**YOUR TASK:**
Reproduce verbatim the records from the line containing "Image resolution: width=2229" up to and including the line containing "Viewport: 1023px width, 534px". Output only those lines.
## begin GIVEN ENTRIES
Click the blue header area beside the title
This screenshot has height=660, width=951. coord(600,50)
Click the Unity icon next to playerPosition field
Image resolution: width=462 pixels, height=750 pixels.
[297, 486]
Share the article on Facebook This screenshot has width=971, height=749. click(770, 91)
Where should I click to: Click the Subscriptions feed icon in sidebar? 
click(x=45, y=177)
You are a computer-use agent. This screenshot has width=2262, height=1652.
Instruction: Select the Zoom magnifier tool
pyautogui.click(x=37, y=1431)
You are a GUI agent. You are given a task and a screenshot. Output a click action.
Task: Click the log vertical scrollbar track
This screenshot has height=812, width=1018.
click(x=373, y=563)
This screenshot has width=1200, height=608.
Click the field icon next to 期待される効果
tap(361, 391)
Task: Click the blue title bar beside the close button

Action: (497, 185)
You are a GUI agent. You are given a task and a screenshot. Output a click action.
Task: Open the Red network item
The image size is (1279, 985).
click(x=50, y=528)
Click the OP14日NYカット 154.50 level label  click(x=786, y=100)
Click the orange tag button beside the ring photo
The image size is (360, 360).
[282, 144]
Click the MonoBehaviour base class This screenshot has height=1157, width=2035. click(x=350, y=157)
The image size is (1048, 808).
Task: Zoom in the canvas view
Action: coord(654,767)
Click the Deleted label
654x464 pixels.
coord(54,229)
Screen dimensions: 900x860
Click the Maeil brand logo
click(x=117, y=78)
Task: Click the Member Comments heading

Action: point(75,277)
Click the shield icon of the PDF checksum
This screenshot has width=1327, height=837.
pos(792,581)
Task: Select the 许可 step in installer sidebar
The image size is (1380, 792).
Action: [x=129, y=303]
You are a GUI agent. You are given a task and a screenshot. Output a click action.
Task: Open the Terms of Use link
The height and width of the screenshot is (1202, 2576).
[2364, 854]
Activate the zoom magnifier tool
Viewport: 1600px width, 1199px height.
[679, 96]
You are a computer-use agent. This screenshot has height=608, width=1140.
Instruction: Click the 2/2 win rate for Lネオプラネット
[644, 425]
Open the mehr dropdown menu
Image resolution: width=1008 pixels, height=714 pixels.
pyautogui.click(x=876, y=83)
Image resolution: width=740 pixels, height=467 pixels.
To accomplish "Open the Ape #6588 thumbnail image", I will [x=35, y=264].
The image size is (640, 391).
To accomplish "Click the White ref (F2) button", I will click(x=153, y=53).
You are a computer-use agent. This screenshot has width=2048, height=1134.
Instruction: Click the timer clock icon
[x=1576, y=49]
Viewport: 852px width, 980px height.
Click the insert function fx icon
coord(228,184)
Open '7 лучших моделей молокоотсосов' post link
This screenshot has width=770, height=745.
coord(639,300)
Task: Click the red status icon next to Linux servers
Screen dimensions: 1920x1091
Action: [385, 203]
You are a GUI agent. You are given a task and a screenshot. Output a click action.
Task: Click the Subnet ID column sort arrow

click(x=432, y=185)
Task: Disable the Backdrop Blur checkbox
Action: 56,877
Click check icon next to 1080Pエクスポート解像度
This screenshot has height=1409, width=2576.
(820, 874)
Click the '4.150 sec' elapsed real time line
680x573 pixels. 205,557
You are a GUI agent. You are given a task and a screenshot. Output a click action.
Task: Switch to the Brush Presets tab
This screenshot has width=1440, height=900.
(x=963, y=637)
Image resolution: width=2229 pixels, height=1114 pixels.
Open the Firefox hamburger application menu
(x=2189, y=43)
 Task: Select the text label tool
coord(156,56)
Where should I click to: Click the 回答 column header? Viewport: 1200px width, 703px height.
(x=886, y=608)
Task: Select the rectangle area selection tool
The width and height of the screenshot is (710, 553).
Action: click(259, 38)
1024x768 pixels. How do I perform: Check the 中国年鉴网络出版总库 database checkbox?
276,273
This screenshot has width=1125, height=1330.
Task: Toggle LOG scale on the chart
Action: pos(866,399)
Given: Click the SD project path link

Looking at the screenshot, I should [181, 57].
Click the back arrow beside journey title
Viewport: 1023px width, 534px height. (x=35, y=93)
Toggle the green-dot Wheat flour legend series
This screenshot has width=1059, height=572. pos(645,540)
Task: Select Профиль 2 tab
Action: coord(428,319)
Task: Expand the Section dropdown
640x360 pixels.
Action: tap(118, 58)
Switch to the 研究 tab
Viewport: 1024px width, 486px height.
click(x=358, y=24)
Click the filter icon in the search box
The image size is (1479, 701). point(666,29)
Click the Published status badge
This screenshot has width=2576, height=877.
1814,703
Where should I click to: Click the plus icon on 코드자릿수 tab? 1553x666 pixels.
## end GIVEN ENTRIES
**FINISHED EXERCISE:**
Image resolution: width=2229 pixels, height=1114 pixels.
Open the Firefox hamburger application menu
(x=2189, y=43)
 Task: Select the text label tool
coord(156,56)
Where should I click to: Click the 回答 column header? Viewport: 1200px width, 703px height.
(x=886, y=608)
Task: Select the rectangle area selection tool
The width and height of the screenshot is (710, 553).
Action: click(259, 38)
1024x768 pixels. How do I perform: Check the 中国年鉴网络出版总库 database checkbox?
276,273
This screenshot has width=1125, height=1330.
Task: Toggle LOG scale on the chart
Action: pos(866,399)
Given: Click the SD project path link

Looking at the screenshot, I should [181, 57].
Click the back arrow beside journey title
Viewport: 1023px width, 534px height. (x=35, y=93)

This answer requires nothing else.